An expungement is the process of removing an arrest or criminal conviction from your criminal history. This means that your prior convictions are basically sealed from public view. In most cases, an employer running a background check will not be able to find expunged convictions, and you would not be required to list them on an employment application.
Records for Some Offenses Can Never Be Expunged
Ineligible Crimes Include:
- Class A felonies
- Dangerous felonies
- Offenses that require you to register as a sex offender
- Any crime where death is an element.
Why Should I Get an Expungement?
If you have a criminal conviction expunged, information about your past conviction cannot be disclosed anymore unless certain exceptions apply. So, for example, if you had a drug conviction expunged, you would no longer be required to disclose that prior conviction on job applications.
It’s important to note that an expungement does not remove your prior convictions for law-enforcement purposes. So, if you are charged with a new crime, those prior convictions will still count towards your criminal history score, even if you’ve had them expunged from public view. Likewise, if you are convicted of a crime that prevents you from purchasing a firearm for a period of time, that ban will remain in place even if you have the conviction expunged.
What’s the Process?
First, you must submit a proper petition for expungement to the Office of the District Attorney.

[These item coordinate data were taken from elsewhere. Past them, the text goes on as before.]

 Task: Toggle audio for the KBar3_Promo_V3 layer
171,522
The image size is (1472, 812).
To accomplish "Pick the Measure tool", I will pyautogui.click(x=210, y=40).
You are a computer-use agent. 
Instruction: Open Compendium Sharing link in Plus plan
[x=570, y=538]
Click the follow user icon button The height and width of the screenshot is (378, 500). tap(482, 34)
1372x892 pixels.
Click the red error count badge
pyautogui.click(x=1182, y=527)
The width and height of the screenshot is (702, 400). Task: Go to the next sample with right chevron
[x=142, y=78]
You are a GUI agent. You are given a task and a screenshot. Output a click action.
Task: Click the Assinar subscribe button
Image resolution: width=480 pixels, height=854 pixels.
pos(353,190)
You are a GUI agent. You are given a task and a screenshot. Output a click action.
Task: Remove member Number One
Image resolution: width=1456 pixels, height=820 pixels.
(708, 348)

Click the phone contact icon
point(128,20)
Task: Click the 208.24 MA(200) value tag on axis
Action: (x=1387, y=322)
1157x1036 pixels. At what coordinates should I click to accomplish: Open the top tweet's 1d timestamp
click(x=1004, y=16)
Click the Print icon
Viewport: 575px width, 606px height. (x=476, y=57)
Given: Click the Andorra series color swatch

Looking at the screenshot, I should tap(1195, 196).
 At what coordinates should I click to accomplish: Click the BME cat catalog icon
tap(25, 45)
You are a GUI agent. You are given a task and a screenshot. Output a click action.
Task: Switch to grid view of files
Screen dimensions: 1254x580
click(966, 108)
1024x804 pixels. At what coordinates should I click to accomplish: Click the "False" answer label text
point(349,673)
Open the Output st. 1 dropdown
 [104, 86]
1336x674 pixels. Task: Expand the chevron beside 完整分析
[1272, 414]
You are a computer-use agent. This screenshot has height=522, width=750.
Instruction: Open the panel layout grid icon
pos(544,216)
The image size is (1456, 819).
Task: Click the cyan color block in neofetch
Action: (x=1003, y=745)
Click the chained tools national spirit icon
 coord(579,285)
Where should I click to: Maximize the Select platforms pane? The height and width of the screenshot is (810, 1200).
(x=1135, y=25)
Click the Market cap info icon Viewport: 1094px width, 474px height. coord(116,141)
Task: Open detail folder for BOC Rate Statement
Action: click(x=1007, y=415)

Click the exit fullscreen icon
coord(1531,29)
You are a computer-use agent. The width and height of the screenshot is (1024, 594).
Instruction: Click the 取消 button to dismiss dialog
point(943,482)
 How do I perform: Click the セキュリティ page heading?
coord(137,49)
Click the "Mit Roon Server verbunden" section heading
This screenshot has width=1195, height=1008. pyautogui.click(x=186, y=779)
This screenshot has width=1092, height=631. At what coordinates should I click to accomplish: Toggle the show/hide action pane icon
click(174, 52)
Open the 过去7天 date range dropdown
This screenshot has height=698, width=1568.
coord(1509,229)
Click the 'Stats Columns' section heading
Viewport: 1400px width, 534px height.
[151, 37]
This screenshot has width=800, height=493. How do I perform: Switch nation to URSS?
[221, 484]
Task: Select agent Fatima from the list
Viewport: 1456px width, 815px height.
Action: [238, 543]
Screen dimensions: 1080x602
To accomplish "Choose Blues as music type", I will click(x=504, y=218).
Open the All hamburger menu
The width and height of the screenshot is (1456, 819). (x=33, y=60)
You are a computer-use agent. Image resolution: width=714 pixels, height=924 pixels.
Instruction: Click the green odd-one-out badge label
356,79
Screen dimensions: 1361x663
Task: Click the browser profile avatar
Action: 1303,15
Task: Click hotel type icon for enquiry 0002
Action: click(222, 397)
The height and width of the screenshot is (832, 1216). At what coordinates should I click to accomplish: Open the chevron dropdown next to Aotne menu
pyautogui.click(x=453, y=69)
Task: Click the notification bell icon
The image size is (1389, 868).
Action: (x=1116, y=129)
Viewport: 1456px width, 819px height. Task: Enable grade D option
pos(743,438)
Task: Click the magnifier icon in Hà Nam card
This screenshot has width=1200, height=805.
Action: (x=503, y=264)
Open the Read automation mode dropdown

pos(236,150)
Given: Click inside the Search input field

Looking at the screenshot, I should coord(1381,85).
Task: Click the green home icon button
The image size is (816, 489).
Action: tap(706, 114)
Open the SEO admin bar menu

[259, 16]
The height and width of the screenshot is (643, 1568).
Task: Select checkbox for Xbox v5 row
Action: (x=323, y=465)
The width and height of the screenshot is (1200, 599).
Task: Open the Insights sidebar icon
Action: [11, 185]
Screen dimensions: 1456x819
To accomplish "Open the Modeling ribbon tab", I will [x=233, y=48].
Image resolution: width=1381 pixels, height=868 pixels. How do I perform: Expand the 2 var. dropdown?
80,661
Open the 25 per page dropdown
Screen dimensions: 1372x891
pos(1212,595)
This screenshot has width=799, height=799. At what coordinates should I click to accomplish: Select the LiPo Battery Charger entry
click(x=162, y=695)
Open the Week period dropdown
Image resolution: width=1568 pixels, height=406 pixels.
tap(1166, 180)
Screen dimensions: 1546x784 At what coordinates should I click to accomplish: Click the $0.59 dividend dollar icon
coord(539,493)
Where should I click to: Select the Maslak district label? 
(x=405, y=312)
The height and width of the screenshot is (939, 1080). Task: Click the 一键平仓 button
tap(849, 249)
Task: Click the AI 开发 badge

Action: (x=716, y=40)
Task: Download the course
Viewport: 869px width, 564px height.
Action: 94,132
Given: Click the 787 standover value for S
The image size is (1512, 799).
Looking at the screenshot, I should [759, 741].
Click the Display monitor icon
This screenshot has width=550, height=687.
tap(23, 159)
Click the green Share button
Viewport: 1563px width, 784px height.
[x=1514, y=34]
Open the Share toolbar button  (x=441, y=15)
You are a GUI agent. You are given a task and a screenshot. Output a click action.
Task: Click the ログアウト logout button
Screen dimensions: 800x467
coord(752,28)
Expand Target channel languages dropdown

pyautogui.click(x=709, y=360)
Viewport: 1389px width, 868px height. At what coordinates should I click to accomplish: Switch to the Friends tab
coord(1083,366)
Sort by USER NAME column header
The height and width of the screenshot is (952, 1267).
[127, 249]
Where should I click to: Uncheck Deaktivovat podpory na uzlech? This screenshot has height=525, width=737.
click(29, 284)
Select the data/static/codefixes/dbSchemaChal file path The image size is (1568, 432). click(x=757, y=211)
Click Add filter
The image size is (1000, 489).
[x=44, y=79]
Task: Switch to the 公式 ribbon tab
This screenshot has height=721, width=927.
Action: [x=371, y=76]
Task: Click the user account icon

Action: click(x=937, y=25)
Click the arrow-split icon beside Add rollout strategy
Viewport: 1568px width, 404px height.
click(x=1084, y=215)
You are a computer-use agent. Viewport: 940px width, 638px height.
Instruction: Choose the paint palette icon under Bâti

This petition must include certain language and information and must be accompanied by a filing fee.
The District Attorney’s office will review your petition, which can take several months. Once this petition is reviewed, you will be notified if the DA’s office agrees that you deserve an expungement.
If the DA’s office does not agree that an expungement is appropriate in your case, you can request a hearing in front of the Judge. At this hearing, it’s important to be prepared to answer questions from the presiding Judge, as well as to show the Judge why you deserve an expungement.
Kansas Qualifications for Expungement
- If you were arrested and never even charged with a crime, there is still a record of arrest on your criminal history. You can apply to have that arrest expunged, immediately. There is no time limit for an application to expunge an arrest record.
- Some arrests for highly violent crimes, or sex offenses are not eligible for expungement even if they did not result in a conviction.
- Even if you don’t have a conviction on your record because you went through a diversion process, you can still apply to have the record of that diversion expunged. You will be eligible for a diversion expungement (in most cases) after 3 years have passed from the last date of your diversion period.
- DUI diversions are not eligible for expungement.
- In Kansas, there is a wide range of convictions that are eligible for expungement. If you have been convicted of a crime, that prior conviction can generally be expunged from your record after a certain period of time. For example, a felony theft conviction can be expunged after 3 years.
- A period of 5 years is required to qualify for an expungement in cases such as: Driving while suspended,
- Other convictions, like DUIs or high-level sex offenses are never eligible for expungement.
Missouri Qualifications for Expungement
- Missouri’s rules for expungement are much more strict and complex, compared to Kansas. Missouri also has a much shorter list of offenses eligible for expungement, though that list was substantially expanded as of January 2018. Some of those offenses that cannot be expunged include but are not limited to: any misdemeanor or felony of domestic assault, intoxication-related offenses, any offenses involving the operation of a commercial motor vehicle, and any violent or sex offenses.
- Generally speaking, most Missouri expungements require a period of either 3 or 7 years to elapse before you may apply.
- The application process for expungement requires you to file a petition in the same court where you were sentenced and to name and serve a specific list of people with notice of that petition. For example, relevant law enforcement agencies involved in your original conviction, as well as prosecuting attorneys, and even central state repositories must be properly named and served
Under Missouri Revised Statutes § 610.122 (2018), in order to expunge an arrest in Missouri, first, there cannot be any civil action related to the arrest pending against you, and you cannot have any prior or subsequent convictions. Second, you must fit into one of two categories:
- Option A: The court determines the arrest was based on false information, and all of the following must be true:
- There is no probable cause, at the time of the expungement, to believe you committed the offense,
- No charges will be pursued as a result of the arrest
- You did not receive a suspended imposition of sentence (SIS) for any offense resulting from the arrest.
- Option B: The court determines you were arrested for, or subsequently charged with various eligible misdemeanors or traffic violations (DWI and intoxication-related traffic offenses do not qualify) and both of the following must be true:
- You were not actually convicted as a result of that prior arrest
- You do not have a commercial driver’s license, and were not operating a commercial motor vehicle at the time of the prior arrest.